Not unreasonably, I thought Barnier might be interested in hearing a different point of view about the future of our country to that offered up by this Remain obsessed trio – one that more accurately represents the 17.4m people who voted Leave. Brexiteers do make up the clear majority in Britain, after all.
Securing this encounter was not easy, however. Initially, Barnier’s office suggested we meet in the members’ bar of the EU parliament. Finally, he agreed to see me in a formal setting. And so I walked through the doors of the EU Commission in the freezing cold Belgian capital this morning.
After a short wait in the lobby, I was given a courteous and business-like welcome by Mr Barnier, but no photo opportunity was forthcoming. Contrast this with Jeremy Corbyn, who even gave him an Arsenal football shirt in full view of the cameras when they met last October, and it’s safe to say I was probably a less welcome guest than some who’ve made the same trip recently.
It took about a minute to walk the Commission building’s curved corridor festooned with the flags of all 28 EU member states, giving Barnier ample opportunity to emphasise to me his respect for each nation. He also pointed out that the British flag is still among them. This was another way, as I saw it, of him suggesting he means it when he says the EU does not seek to punish Britain for voting Leave. But boy does he have a funny way of showing it.
Once inside his office, I was pleasantly surprised to be offered coffee. (Experience has taught me that if coffee is not offered during a meeting, you’re probably about to be sacked or are in for a rollicking of some kind). And so down to business.
My main objective was to make sure Mr Barnier heard some pro-Brexit views that I suspect the Conservative government has not yet explained to him.

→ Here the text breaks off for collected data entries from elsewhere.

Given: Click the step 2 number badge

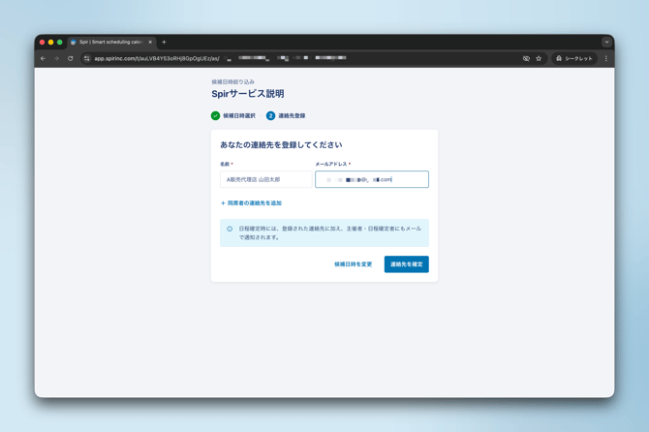Looking at the screenshot, I should pyautogui.click(x=270, y=115).
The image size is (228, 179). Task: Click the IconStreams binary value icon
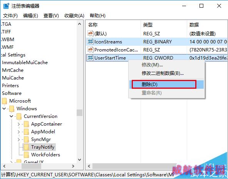90,42
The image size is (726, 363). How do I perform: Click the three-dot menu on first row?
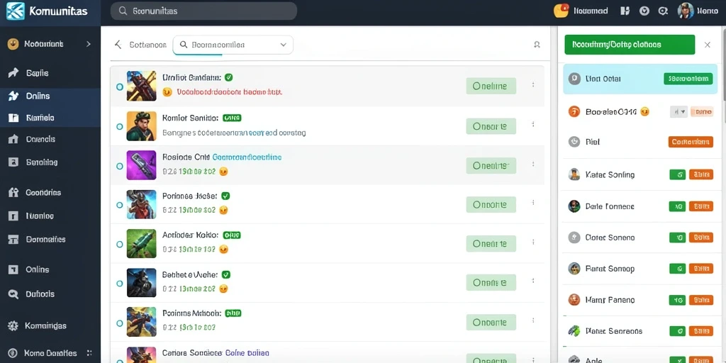pos(533,85)
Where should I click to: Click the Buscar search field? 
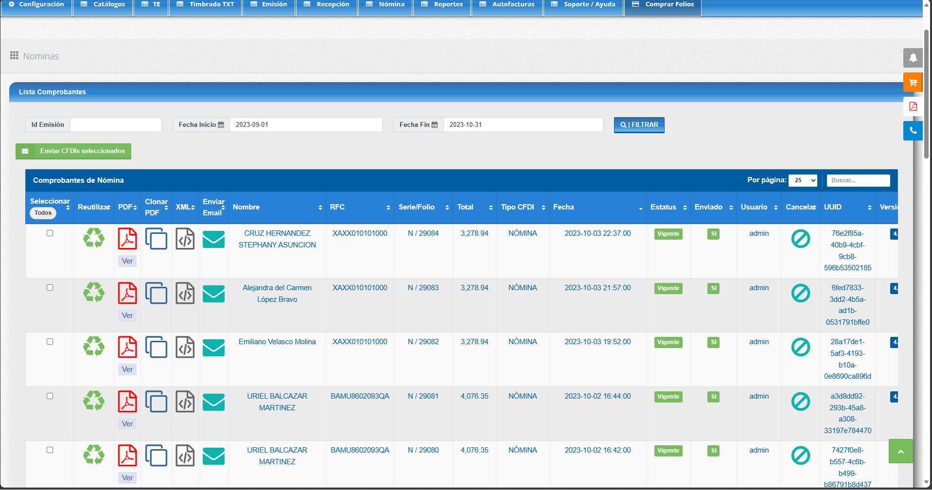click(x=858, y=180)
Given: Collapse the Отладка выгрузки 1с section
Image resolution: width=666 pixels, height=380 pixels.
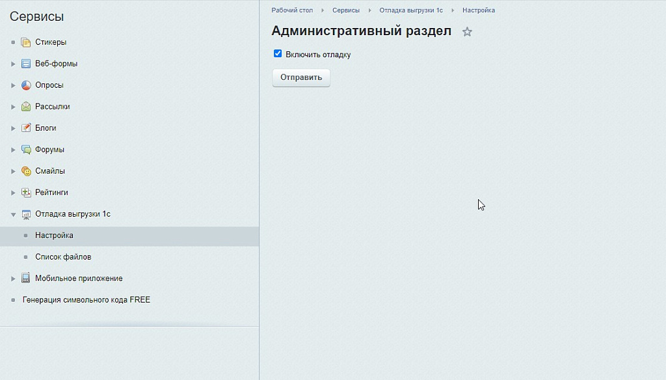Looking at the screenshot, I should click(12, 213).
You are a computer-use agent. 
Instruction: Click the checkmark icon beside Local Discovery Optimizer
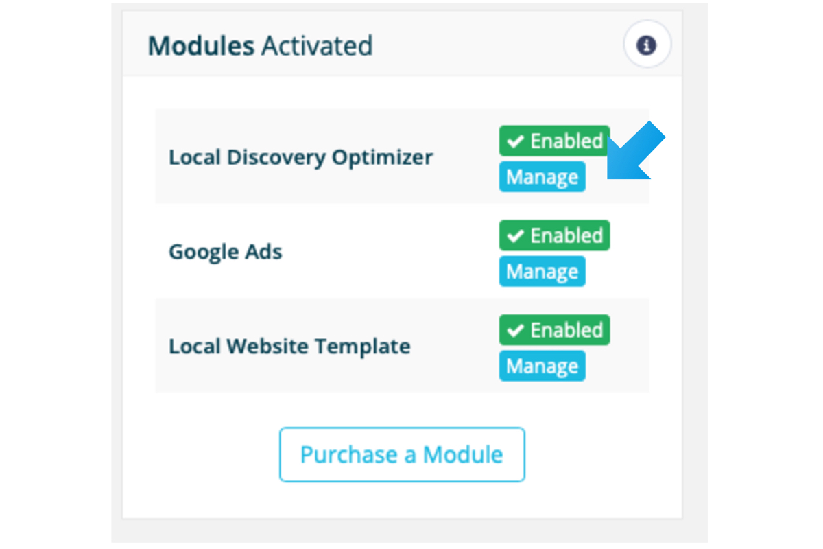tap(516, 141)
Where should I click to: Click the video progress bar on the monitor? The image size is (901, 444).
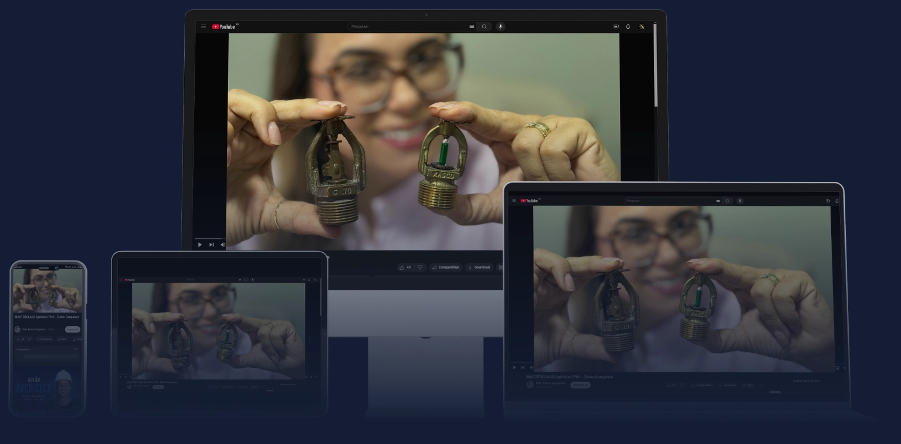(x=209, y=238)
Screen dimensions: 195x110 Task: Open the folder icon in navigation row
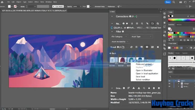[x=152, y=23]
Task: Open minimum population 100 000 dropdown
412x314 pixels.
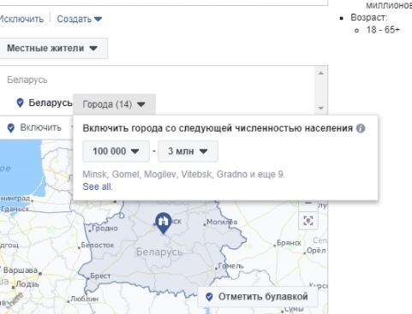Action: [116, 151]
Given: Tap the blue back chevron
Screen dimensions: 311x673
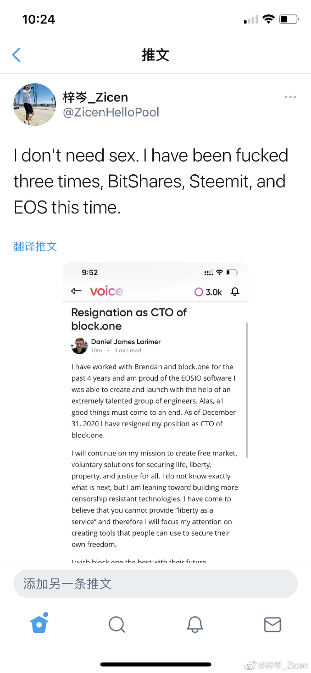Looking at the screenshot, I should (x=16, y=55).
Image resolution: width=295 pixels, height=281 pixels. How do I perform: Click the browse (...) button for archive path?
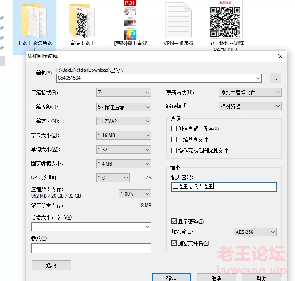[275, 78]
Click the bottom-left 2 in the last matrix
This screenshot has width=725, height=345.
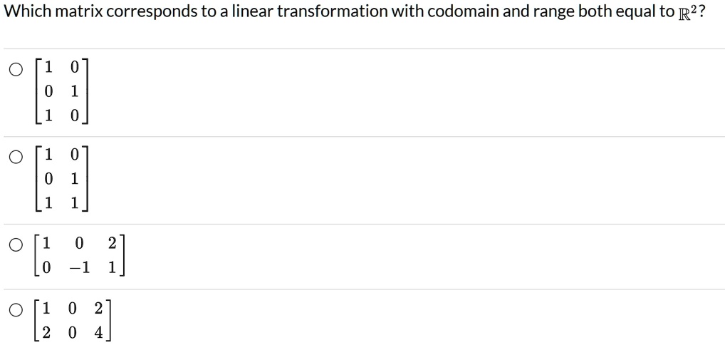[x=46, y=332]
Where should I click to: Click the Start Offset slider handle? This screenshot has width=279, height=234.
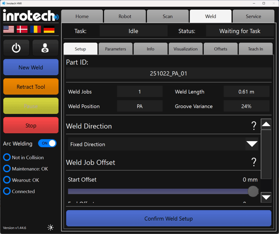click(253, 192)
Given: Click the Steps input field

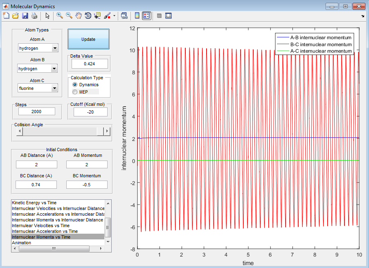Looking at the screenshot, I should [37, 112].
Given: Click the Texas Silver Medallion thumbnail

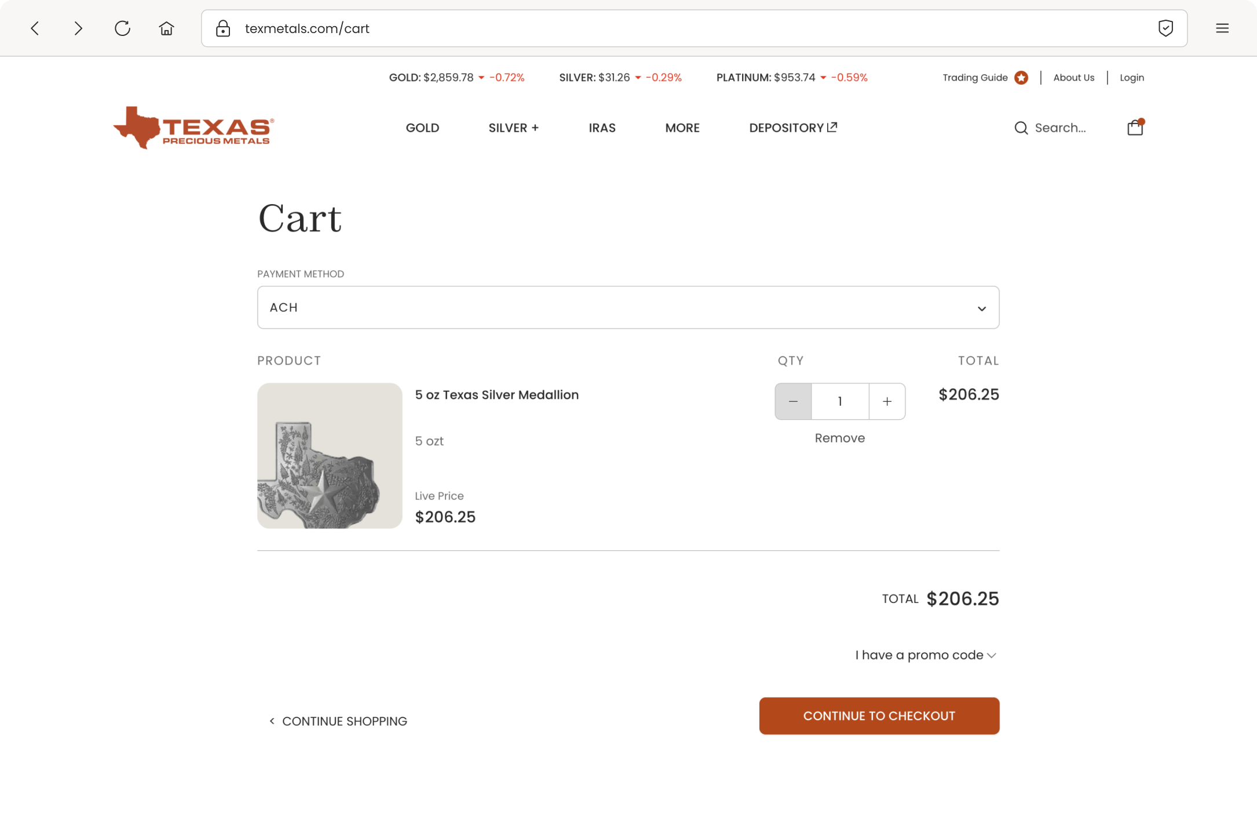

I began with a question suggested by one of my LBC radio show listeners, namely: does he understand why Brexit happened in the first place? His answer was a confused message about £350m per week for the NHS and misinformation and untruths being told from the Leave side.

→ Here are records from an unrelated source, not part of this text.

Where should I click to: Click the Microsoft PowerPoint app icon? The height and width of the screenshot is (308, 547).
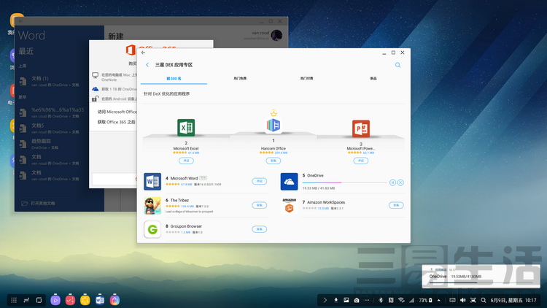(x=360, y=128)
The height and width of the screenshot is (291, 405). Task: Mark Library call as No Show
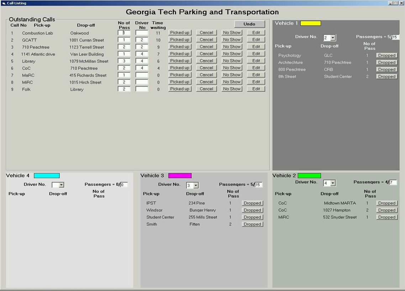coord(232,61)
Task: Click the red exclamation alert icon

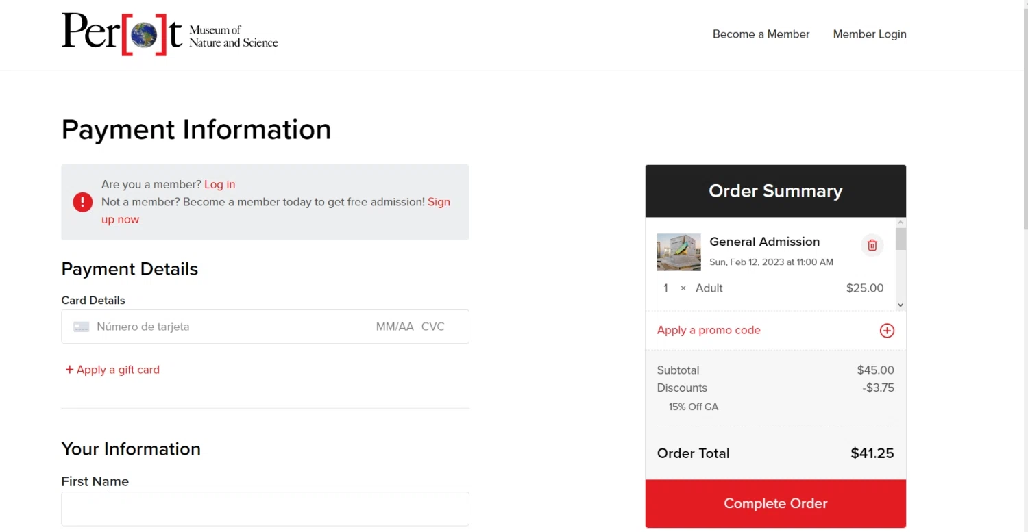Action: (83, 202)
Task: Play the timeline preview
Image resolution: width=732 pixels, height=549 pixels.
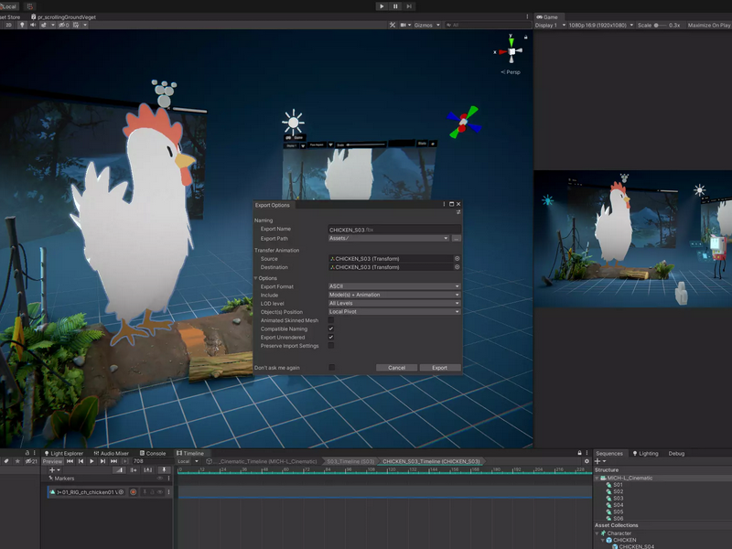Action: (x=92, y=461)
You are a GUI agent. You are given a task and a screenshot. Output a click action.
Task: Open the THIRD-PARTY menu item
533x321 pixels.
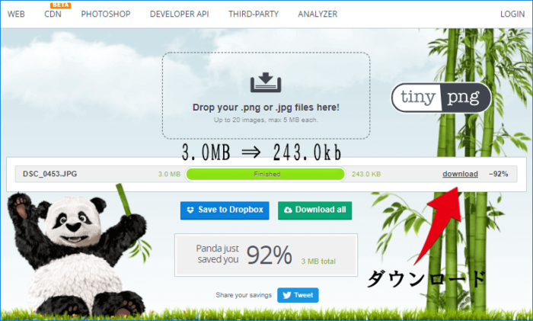click(x=254, y=14)
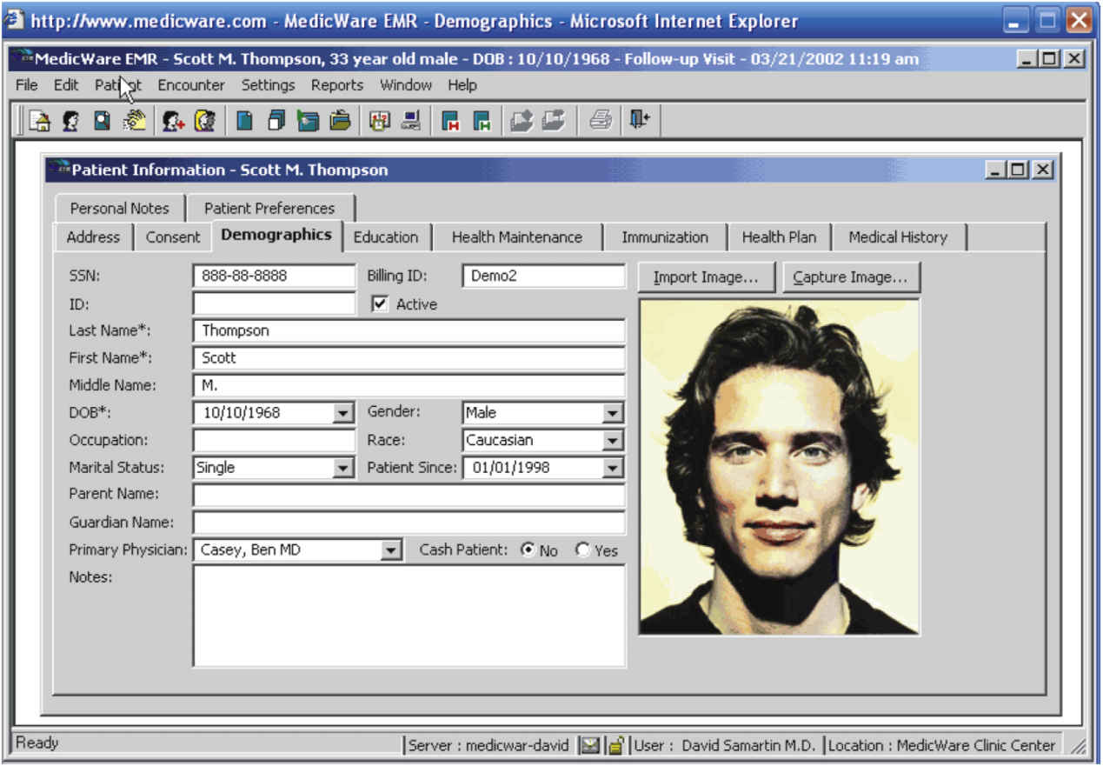Click the padlock icon in status bar

[615, 745]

I also asked whether he thinks uncontrolled mass immigration from the EU had been the single biggest issue in the mind of Brexit voters. His look of total incomprehension confirmed his reluctantance to accept the unvarnished truth about the consequences of letting 10 poor, former communist countries join the EU.

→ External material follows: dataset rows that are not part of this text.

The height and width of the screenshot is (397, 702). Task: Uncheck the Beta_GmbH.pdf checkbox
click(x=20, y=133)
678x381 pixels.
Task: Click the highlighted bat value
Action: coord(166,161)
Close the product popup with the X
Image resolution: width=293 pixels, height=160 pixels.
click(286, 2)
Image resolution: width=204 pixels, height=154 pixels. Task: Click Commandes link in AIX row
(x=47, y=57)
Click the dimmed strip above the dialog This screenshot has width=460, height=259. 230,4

When I moved on to asking what discussions there have been on future border arrangements between the UK and the EU, he seemed astonished. This was all to be decided in the future, he said. It was at this moment that I knew my reason for seeking this meeting – namely that the views of millions of people who voted Leave simply haven’t been taken into consideration – were justified. Indeed, I suspect the subject of EU migration and how the UK government handles it in future has barely even been discussed yet.
On trade, I asked what damage a ‘No deal’ might do to the EU economy. Barnier replied coolly that talks on trades, goods and services will begin in March. This was most enlightening in its way. After all, October 2018 is the conclusion date for these talks, followed by a ratification period by national parliaments ahead of an anticipated Brexit date of March 29, 2019. I now believe Barnier, the man who once said in a threatening tone “The clock is ticking”, is happy to play for time and see Britain sweat.
On physical goods such as German cars, French wine and Belgian chocolates, he said he is relaxed about a Canada-style trade deal. Small wonder given that EU states sell Britain £70bn more worth of goods every year than we sell them.
But as I moved the conversation on to financial services, things changed – as did his body language. He is adamant that Europe’s financial stability must be protected. To him, this means the UK operating under the same financial rules as in the EU, with the involvement of the ECJ, without which there could never be a full deal on financial services.
Over the last few weeks I have spoken to some very serious business players who want to know where they stand. They say to enter another lengthy period of renegotiation and ratification without the prospect of a sensible end result would simply be a waste of time. They will no doubt be alarmed by Barnier’s stance.
In the first phase of the Brexit negotiations our government has conceded a great deal. As we move to phase two, Barnier seems to be asking us to go a bridge too far. Unless he is prepared to give a little ground to the Leave side, the clamour will grow for the United Kingdom simply to leave as quickly as possible on WTO terms.
After 40 minutes together, my view is that Barnier believes in the European project as a substitute for religion. In other words, heretics will never do well. I find it strange that he had a picture of General de Gaulle on his wall – a man who believed in a Europe of countries. I guess his interpretation of history and mine are very different. This is why we had the referendum in the first place.